_GIVEN ENTRIES_
=== Begin Enclosure ===

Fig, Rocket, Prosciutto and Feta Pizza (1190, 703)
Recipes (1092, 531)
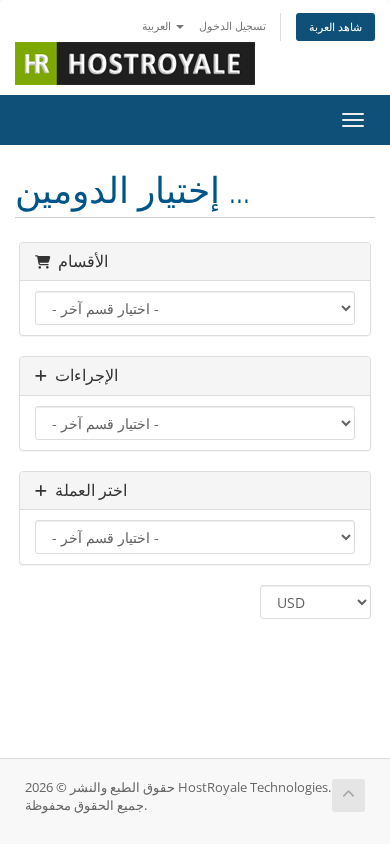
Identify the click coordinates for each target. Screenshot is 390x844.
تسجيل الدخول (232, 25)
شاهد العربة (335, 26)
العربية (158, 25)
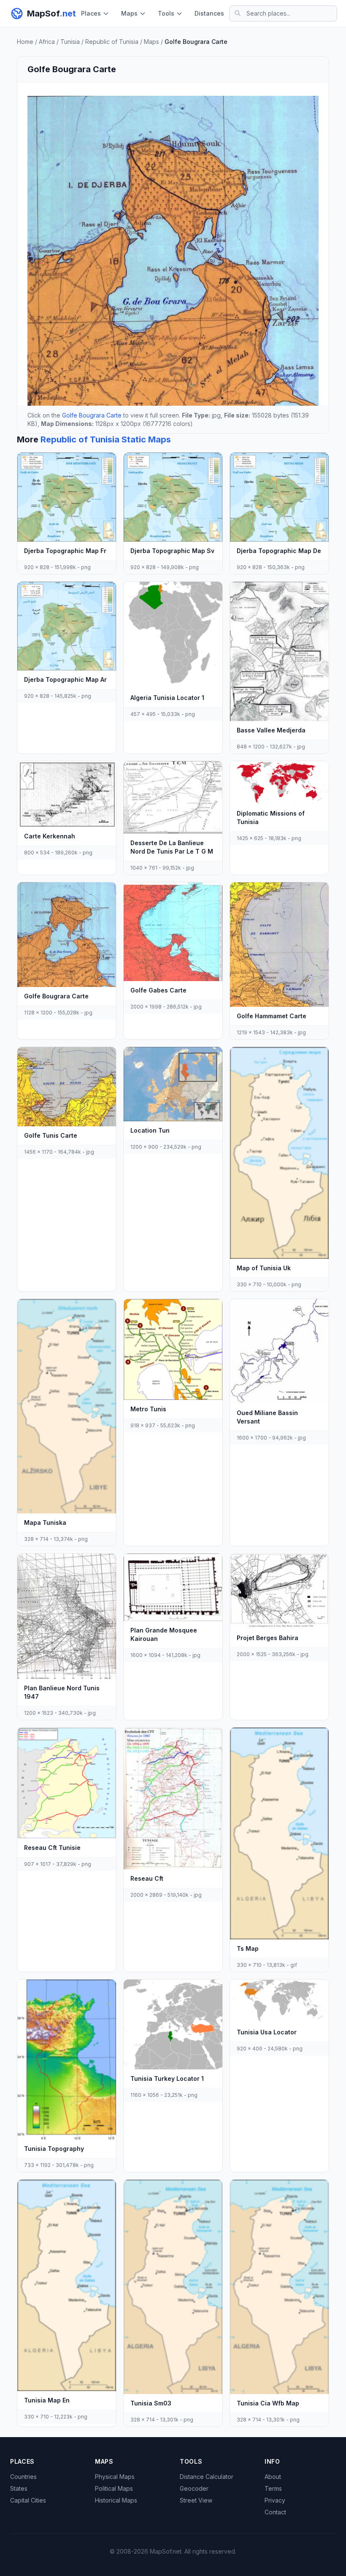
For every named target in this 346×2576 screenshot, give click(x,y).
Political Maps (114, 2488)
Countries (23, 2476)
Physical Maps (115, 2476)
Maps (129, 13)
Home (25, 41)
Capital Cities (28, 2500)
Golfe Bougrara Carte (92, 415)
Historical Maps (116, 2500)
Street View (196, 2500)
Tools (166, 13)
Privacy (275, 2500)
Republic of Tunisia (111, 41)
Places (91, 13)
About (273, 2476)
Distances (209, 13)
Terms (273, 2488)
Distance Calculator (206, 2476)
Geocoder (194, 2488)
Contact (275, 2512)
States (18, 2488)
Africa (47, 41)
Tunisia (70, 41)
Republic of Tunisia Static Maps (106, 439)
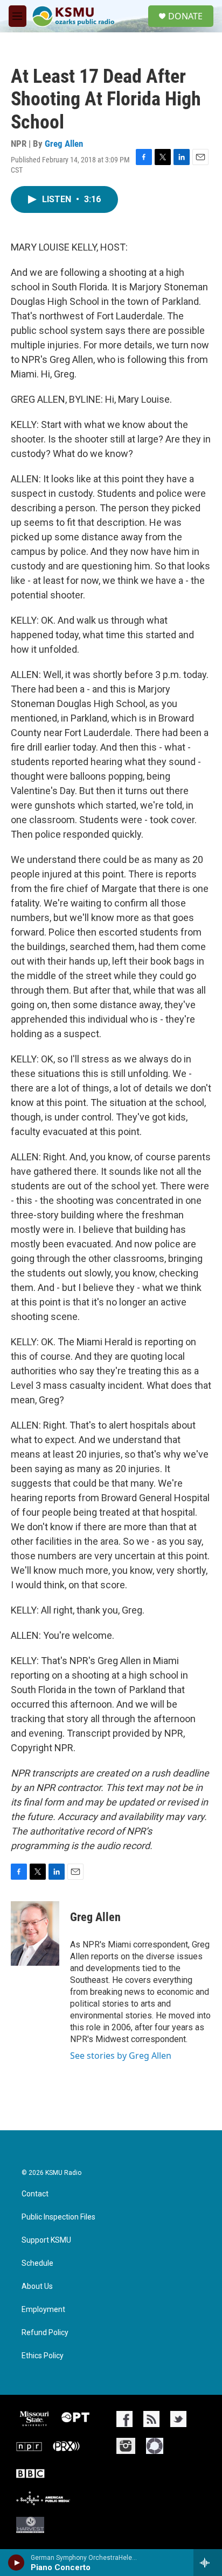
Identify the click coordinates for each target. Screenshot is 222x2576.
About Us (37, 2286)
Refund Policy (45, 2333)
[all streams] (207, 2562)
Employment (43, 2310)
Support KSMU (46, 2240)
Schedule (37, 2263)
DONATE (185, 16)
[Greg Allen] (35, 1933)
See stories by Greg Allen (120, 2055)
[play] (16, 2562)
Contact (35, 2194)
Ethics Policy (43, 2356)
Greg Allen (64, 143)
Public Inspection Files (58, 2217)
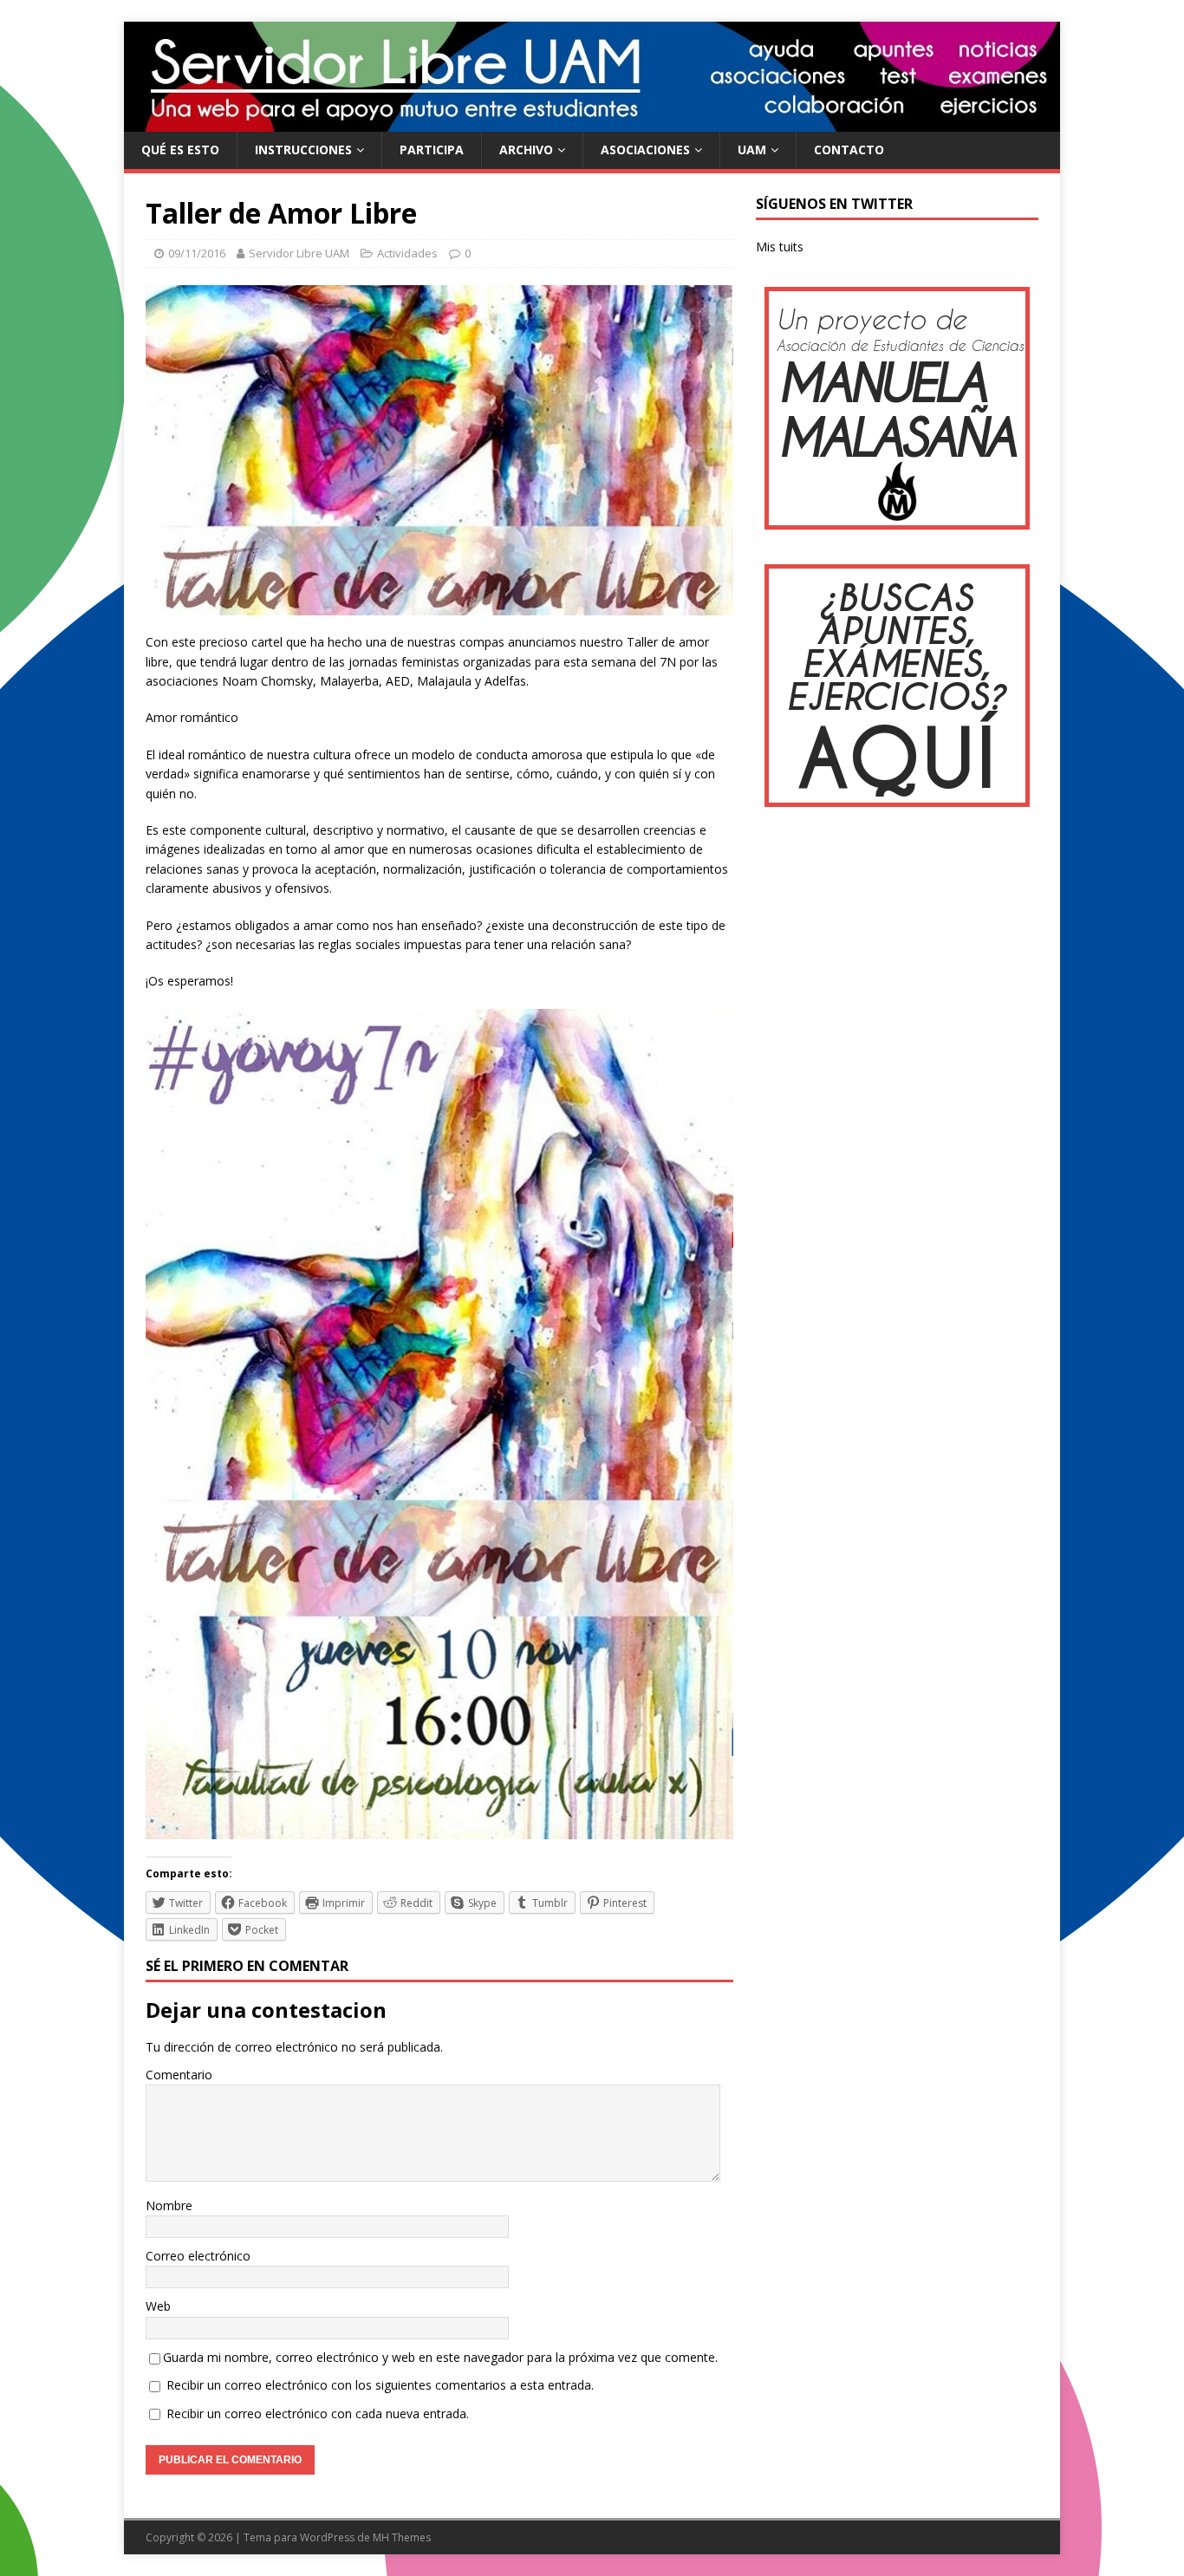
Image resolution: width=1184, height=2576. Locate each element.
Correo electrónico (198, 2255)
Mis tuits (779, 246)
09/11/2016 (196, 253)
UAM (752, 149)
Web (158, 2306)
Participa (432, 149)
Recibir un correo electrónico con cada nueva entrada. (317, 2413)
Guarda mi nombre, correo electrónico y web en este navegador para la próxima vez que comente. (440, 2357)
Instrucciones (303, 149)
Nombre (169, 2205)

=== End Enclosure ===

_WHAT IS BEING ASKED_
Find the word "electrónico" in the records and pull out each line that has it.

_OUTPUT BELOW_
Correo electrónico (198, 2255)
Recibir un correo electrónico con cada nueva entrada. (317, 2413)
Guarda mi nombre, correo electrónico y web en este navegador para la próxima vez que comente. (440, 2357)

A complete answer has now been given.